Ample divisor complements, Floer spectra, and relative Gromov-Witten theory
Kenneth Blakey
TL;DR
This work develops a spectral refinement of Floer theory for ample divisor complements by lifting the low-energy log PSS map to the level of Floer homotopy types and identifying an obstruction, $\mathcal{GW}$, built from genus-0 relative Gromov–Witten moduli. The vanishing of $\mathcal{GW}$ implies a wedge-splitting of the Floer homotopy type into Thom-spectra pieces; this provides a concrete criterion to compute the associated graded of the Floer spectrum. The authors execute numerous computations, including the affine parts of smooth projective hypersurfaces (and in particular the $T^*S^n$ and $T^*\mathbb{R}P^n$ cases), yielding explicit splittings and connecting to known algebro-geometric splittings of loop spaces.

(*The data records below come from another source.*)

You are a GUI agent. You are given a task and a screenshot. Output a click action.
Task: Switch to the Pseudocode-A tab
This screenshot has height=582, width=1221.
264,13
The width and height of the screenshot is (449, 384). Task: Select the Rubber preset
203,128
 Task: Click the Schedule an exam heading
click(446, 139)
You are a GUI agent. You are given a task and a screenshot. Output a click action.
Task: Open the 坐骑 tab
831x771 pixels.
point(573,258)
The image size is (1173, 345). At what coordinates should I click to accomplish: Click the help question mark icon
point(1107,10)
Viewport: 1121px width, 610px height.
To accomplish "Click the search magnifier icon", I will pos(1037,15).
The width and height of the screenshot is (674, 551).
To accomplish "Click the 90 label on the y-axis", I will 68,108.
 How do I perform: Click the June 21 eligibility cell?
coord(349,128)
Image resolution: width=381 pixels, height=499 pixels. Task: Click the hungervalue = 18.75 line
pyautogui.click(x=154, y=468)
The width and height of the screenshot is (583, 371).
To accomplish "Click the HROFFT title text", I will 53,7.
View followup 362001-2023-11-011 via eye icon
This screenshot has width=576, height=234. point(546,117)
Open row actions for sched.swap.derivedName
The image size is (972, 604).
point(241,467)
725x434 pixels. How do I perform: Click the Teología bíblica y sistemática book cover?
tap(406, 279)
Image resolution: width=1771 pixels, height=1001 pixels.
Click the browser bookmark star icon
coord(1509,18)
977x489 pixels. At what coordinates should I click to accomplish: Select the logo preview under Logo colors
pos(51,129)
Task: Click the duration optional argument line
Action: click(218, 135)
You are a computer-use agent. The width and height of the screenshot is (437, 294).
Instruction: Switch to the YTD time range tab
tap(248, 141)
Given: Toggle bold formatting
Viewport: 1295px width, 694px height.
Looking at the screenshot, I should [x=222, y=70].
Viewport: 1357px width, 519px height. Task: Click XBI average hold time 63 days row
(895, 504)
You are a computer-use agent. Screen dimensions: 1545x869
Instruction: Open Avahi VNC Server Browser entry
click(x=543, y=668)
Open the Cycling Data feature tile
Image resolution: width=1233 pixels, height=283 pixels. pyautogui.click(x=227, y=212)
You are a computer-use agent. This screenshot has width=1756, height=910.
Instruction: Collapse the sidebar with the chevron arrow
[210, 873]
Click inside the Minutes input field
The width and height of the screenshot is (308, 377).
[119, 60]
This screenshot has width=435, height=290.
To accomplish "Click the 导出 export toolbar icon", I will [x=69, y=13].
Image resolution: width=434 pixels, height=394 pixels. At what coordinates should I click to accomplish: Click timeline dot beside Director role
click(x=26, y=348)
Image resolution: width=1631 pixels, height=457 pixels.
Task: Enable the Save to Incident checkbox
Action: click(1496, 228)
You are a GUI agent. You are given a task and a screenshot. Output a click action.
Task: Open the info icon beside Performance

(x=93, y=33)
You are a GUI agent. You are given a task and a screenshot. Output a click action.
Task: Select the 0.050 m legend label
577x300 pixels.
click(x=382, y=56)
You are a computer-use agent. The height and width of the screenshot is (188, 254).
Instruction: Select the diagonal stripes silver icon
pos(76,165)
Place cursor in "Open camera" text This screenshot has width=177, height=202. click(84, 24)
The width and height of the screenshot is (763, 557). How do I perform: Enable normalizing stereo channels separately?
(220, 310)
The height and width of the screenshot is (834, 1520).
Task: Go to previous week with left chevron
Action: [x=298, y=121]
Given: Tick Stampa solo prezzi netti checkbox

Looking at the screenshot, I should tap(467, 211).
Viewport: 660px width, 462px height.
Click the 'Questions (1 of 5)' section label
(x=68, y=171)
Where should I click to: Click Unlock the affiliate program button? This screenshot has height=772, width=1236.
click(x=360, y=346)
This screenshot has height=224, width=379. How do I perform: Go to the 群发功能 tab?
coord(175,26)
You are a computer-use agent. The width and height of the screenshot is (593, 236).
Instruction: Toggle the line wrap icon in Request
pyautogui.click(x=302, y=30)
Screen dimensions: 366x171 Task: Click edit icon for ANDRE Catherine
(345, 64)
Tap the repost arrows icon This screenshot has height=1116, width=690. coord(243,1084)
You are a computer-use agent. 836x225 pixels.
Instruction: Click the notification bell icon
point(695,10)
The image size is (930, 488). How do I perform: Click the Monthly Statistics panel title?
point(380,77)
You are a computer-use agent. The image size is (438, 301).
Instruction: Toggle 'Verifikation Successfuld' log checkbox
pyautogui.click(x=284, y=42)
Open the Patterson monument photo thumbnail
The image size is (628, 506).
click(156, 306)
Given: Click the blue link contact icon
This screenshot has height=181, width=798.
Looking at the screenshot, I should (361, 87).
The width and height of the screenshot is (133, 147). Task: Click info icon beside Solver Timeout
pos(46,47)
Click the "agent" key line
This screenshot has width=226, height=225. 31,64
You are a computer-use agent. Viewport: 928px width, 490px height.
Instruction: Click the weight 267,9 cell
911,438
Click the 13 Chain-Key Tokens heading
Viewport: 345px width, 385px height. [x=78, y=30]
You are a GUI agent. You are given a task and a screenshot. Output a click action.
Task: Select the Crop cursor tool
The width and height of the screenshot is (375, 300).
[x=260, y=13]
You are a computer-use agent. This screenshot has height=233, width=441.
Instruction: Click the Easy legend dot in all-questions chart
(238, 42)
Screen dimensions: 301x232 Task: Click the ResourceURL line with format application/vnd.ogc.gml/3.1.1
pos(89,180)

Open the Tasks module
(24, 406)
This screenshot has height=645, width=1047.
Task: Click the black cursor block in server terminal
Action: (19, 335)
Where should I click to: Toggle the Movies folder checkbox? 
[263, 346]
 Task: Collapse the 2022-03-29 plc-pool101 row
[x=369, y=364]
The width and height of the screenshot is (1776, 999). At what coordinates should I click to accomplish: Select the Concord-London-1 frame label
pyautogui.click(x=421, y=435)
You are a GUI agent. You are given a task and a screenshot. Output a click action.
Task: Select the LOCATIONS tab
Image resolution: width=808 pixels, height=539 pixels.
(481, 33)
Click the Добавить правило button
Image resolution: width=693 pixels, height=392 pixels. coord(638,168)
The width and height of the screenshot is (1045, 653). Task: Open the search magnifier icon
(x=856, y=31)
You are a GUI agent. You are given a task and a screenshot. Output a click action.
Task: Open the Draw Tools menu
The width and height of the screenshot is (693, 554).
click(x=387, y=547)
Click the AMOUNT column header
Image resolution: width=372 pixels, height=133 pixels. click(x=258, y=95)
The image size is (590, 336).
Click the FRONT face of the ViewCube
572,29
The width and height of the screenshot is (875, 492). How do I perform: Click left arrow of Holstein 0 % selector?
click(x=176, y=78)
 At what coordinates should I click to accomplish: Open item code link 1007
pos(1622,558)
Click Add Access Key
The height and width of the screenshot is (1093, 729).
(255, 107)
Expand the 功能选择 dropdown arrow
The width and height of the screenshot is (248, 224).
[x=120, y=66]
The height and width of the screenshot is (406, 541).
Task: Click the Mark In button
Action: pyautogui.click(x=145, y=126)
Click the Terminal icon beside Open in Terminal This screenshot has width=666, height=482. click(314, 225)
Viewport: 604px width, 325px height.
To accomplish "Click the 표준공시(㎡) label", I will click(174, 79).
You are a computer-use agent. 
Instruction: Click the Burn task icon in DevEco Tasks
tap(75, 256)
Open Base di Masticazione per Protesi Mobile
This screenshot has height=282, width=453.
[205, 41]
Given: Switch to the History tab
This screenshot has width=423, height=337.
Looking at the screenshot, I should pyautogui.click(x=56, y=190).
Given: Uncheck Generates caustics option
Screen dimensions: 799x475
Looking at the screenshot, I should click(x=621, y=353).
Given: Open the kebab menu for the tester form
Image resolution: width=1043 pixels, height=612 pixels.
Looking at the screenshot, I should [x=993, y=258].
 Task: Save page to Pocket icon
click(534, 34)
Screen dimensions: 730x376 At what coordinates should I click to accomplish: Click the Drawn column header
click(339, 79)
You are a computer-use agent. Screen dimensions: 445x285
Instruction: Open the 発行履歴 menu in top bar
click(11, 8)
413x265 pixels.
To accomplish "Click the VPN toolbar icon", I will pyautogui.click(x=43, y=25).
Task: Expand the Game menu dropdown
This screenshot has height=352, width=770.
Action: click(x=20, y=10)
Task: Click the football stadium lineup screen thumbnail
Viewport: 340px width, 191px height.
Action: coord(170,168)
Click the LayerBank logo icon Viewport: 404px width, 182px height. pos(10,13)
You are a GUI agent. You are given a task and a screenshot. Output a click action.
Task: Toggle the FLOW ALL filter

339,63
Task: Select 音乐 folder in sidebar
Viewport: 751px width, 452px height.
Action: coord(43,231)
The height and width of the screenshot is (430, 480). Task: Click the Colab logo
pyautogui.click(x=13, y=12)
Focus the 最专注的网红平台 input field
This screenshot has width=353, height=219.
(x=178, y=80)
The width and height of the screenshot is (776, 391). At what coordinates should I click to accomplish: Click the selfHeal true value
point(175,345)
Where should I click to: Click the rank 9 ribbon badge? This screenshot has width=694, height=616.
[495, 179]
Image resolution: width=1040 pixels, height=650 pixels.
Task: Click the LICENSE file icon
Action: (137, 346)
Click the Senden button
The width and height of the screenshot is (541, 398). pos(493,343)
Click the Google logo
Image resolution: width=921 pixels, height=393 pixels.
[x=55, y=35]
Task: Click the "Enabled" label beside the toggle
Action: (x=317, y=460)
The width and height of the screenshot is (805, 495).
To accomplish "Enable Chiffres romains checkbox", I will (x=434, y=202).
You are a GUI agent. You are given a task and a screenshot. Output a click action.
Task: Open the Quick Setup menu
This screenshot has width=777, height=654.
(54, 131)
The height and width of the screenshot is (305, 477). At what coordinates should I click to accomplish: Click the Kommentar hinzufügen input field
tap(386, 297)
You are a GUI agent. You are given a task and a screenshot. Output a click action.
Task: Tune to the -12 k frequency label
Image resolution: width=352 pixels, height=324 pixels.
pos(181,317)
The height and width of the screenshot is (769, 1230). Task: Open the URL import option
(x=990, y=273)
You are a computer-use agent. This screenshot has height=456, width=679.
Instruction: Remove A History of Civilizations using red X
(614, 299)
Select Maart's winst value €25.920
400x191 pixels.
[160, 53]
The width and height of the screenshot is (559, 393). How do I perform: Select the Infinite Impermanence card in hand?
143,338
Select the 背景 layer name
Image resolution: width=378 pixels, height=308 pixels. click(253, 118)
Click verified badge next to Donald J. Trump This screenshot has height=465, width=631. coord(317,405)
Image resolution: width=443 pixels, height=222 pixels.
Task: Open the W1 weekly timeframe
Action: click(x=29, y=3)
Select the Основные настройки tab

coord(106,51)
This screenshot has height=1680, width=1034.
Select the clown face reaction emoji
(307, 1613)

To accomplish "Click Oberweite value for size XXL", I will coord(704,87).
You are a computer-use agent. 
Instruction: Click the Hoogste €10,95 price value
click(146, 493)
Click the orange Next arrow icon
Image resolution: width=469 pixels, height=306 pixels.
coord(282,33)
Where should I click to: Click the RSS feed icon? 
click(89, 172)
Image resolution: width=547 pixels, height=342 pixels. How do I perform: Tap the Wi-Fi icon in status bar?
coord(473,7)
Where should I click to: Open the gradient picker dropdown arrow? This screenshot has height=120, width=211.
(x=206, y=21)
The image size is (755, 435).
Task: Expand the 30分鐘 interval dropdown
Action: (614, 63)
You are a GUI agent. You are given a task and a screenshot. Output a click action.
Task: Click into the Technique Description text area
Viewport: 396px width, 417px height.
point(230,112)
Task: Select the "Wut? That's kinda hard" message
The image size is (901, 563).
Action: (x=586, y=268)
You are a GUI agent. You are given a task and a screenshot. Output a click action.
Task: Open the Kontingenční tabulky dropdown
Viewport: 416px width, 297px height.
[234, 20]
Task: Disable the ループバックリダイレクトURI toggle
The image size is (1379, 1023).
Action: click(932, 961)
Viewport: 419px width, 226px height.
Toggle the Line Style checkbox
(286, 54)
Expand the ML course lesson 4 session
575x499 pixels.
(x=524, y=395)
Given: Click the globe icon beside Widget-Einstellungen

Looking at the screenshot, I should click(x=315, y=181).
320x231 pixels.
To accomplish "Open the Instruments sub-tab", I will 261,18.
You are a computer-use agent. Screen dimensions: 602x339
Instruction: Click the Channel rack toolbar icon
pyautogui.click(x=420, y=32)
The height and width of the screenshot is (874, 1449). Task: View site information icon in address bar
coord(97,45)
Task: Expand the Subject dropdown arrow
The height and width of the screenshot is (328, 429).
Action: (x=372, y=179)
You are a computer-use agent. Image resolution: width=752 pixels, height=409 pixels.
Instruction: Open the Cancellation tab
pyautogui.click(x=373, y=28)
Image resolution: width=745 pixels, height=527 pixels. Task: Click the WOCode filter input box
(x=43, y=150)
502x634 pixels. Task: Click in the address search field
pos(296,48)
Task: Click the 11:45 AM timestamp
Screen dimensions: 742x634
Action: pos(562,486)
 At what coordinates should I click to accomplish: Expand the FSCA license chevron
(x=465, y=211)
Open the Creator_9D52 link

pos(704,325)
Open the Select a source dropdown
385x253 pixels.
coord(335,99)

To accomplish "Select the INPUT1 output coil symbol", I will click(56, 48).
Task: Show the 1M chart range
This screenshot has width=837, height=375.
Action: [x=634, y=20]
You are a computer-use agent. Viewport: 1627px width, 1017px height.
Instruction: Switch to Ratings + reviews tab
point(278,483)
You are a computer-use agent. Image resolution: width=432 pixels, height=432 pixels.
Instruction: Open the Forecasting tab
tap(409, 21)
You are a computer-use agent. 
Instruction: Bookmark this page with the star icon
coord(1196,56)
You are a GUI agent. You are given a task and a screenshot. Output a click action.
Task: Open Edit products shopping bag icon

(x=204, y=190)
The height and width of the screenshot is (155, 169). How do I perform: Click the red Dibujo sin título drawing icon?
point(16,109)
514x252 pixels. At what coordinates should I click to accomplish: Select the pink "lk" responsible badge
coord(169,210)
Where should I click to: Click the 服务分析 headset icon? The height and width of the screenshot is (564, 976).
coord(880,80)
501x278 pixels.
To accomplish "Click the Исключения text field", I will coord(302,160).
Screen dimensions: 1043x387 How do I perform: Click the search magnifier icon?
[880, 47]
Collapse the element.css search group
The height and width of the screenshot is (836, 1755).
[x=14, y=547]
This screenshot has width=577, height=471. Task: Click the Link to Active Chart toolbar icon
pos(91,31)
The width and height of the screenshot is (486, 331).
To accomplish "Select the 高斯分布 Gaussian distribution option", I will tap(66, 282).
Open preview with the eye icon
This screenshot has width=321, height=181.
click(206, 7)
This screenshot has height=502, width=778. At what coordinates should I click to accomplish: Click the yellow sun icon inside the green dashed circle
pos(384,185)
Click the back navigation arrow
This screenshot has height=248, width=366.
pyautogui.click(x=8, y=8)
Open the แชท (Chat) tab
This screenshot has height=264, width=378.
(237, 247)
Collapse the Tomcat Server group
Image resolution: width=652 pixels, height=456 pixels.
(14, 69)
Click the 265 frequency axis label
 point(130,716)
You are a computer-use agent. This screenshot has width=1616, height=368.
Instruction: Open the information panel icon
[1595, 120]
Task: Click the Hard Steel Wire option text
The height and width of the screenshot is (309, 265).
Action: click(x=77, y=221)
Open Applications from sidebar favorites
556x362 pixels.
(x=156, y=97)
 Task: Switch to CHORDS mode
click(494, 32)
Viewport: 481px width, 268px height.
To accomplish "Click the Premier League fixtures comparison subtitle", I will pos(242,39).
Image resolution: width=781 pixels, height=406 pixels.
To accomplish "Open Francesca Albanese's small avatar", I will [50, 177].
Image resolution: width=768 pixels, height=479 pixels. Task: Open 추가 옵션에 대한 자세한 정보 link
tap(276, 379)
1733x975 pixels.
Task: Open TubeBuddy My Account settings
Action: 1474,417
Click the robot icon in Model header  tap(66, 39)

The framework interweaves symplectic cohomology, log cohomology, and spectral sequences with framed flow categories, offering computational pathways and posing conjectures about broader geometric realizations and further splittings beyond the examined examples.
Abstract
We spectrally lift Ganatra-Pomerleano's low-energy log PSS morphism to compute the associated graded of Floer homotopy types of ample smooth divisor complements. Moreover, we show the obstruction to splitting into the associated graded is encoded in a stable homotopy class defined via (higher-dimensional) genus 0 relative Gromov-Witten moduli spaces. We compute numerous examples of splittings, including the affine part of all smooth projective hypersurfaces of degree at least 2.